There have been situations where the tenderer’s tax arrears have presented on the date of commencement (or on the date of publishing the contract notice in the register) during the procurement procedure. It has been accepted in practice in such a situation that the tenderer has changed the tax returns during the procurement procedure. The tenderer has made changes in previous tax returns after the occurrence of tax arrears, which has resulted in the “abolished” tax arrears ex tunc. In this case, it was considered that the tax arrears have never existed and the tenderer could participate in the procurement procedure.

In May 2014, Tallinn District Court entered an administrative legislation No 3-14-50039 into force, which created a new precedent by removing a tenderer from the procurement procedure in a situation where on the day of the decision of removing from the procurement procedure it appeared in the Estonian Tax and Customs Board database that the tenderer has tax arrears on the date of commencement of the procurement procedure, which later has been “abolished” ex tunc by changing the tax returns.

The District Court found that if the tenderer has tax arrears according to the Estonian Tax and Customs Board database on the day of the decision of removing from the procurement procedure, the decision to remove such a tenderer from the procurement procedure is lawful. Therefore, if the tenderer should change the tax returns later during the procurement procedure and the tax arrears “abolishes” ex tunc as a result, it does not give a reason to declare the decision of removing the tenderer from the procurement procedure as invalid. Therefore, the determinative is the factual situation on a day when the decision of removing the tenderer from the procurement procedure is made—if the tenderer has tax arrears, according to the database, the contracting authority’s decision to remove the tenderer from the procurement procedure is lawful. Therefore, it advisable for the contracting authority to check the tenderers’ tax arrears shortly before the decision-making.

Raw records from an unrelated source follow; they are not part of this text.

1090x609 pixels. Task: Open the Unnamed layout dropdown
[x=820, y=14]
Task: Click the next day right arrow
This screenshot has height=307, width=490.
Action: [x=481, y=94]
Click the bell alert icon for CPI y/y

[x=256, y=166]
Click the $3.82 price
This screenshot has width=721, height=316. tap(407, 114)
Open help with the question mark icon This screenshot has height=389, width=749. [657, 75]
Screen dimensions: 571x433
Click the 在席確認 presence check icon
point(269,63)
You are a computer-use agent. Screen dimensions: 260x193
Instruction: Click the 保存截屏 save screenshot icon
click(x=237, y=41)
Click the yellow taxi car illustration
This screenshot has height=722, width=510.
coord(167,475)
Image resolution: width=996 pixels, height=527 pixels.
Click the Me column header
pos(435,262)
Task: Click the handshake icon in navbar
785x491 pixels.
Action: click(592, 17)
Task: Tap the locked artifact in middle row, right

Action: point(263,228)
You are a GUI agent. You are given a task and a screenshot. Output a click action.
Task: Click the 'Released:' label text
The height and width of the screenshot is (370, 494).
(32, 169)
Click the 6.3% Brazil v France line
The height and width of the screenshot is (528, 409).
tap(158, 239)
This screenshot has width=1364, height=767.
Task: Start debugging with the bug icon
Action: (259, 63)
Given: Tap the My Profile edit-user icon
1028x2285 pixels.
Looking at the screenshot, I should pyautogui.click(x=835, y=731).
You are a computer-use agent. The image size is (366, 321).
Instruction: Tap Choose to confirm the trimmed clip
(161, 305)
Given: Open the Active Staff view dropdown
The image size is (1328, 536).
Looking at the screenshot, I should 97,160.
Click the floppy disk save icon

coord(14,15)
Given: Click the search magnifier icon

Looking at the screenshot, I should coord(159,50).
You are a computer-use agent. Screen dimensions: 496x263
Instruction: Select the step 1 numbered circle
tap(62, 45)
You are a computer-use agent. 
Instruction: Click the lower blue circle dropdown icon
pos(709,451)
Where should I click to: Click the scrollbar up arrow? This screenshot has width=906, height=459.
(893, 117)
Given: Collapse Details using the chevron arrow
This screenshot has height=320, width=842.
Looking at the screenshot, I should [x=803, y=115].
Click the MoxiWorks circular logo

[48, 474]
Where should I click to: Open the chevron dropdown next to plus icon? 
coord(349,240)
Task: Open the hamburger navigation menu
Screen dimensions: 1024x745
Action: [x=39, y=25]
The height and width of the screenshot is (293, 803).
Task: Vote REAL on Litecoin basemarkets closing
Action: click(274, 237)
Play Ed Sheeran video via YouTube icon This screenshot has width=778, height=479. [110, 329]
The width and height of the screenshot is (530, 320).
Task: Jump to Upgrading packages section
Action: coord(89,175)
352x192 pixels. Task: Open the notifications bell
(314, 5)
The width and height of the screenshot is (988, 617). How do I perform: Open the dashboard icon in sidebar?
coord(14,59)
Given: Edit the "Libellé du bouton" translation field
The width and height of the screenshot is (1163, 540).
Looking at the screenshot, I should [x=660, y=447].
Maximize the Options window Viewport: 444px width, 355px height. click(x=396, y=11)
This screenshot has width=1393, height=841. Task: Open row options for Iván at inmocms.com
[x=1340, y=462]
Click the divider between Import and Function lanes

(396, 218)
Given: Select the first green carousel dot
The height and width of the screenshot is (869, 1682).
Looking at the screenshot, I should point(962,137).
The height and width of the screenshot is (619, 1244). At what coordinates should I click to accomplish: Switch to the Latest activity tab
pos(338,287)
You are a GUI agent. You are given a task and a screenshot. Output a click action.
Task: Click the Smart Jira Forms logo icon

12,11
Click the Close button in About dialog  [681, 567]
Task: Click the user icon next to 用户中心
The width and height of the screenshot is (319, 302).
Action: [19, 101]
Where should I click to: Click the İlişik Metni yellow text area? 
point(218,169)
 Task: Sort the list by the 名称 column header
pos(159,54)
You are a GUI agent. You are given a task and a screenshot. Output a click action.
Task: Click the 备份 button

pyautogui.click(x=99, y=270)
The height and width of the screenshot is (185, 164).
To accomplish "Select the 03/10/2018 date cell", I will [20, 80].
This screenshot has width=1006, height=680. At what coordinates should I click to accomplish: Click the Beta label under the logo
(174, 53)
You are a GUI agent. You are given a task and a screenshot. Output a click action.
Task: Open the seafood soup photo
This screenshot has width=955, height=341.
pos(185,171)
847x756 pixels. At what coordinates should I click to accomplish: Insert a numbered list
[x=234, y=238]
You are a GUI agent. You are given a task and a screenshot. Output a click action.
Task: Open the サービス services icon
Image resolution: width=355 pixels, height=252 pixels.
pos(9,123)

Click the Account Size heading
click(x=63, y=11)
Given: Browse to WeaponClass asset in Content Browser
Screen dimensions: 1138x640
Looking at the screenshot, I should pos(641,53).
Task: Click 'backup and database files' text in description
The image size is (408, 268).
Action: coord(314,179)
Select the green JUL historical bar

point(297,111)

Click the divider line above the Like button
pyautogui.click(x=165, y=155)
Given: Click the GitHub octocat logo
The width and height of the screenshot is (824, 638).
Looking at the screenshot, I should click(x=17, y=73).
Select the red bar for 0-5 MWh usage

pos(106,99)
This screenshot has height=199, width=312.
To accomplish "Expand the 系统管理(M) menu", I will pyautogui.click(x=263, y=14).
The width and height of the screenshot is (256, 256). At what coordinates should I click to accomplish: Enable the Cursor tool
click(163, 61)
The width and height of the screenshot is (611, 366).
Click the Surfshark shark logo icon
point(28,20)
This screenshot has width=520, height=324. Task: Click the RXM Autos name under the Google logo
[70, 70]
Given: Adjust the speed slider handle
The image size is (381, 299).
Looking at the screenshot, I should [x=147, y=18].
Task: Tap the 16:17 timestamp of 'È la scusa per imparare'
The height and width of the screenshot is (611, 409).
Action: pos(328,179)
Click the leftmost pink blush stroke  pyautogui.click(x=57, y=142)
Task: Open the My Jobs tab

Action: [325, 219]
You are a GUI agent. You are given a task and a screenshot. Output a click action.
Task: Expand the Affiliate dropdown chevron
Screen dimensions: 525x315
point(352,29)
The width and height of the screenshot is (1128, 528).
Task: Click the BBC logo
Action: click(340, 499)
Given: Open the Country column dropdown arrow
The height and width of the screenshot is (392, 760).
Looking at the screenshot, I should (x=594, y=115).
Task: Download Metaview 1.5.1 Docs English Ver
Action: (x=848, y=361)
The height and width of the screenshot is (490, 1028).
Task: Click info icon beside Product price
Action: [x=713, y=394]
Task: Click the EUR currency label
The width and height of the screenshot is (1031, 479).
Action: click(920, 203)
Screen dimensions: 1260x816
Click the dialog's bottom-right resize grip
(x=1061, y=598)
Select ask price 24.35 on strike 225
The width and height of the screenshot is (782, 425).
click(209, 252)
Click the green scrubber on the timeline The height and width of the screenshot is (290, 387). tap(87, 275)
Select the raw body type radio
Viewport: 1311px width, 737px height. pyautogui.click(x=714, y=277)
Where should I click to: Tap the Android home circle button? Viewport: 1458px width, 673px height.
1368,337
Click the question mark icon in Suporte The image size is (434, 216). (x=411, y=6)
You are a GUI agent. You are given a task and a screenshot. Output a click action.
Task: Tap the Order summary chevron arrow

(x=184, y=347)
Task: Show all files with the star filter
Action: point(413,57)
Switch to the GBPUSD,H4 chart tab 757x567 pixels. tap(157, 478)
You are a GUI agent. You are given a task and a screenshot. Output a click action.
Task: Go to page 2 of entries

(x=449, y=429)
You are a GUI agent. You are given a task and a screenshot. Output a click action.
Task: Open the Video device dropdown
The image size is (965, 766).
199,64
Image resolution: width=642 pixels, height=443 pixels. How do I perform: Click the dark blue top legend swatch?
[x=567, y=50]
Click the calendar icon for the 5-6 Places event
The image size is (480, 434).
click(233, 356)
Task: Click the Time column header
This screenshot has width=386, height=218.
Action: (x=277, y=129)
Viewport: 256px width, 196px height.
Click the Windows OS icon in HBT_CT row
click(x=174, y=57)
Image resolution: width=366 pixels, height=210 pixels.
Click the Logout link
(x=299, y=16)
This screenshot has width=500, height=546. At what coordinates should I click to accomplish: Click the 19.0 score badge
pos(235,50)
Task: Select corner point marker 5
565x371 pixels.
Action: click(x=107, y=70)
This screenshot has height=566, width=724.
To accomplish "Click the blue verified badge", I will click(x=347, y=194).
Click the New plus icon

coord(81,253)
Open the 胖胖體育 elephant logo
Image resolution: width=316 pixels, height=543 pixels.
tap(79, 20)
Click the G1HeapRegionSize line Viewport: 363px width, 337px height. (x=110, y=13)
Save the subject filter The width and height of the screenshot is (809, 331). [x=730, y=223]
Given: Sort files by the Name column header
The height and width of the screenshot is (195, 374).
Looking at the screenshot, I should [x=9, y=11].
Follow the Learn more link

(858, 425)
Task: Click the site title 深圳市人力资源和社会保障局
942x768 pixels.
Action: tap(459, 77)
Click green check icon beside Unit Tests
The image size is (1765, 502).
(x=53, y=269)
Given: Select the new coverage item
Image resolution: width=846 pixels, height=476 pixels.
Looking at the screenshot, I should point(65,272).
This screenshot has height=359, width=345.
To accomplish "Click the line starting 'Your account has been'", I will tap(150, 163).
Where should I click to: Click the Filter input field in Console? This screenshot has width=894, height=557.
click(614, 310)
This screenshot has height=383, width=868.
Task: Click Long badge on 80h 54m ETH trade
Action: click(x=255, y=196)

The circumstances of the occurrence of tax arrears—whether it is an intentional tax evasion or so-called accidental/erring tax arrears— does not matter in removing the tenderer from the procurement procedure. The Taxation Act and the Value Added Tax Act provide the obligation to submit the tax return of the taxable person and the presumption of correctness of these data. Hence, even if the tenderer has erringly declared inaccurate data and not breached any tax arrears in actuality, it does not give any grounds not to remove the tenderer from the procurement procedure. The tenderer is responsible for the legality of the presented data. The contracting authority has no obligation or right to take over the functions of a tax authority and investigate whether the tax arrears in the tax arrears registry are correct or not. The District Court provided that the research principle does not apply here due to the formalization and the speed of a procurement procedure, or at least not to the extent provided for the general administrative proceeding.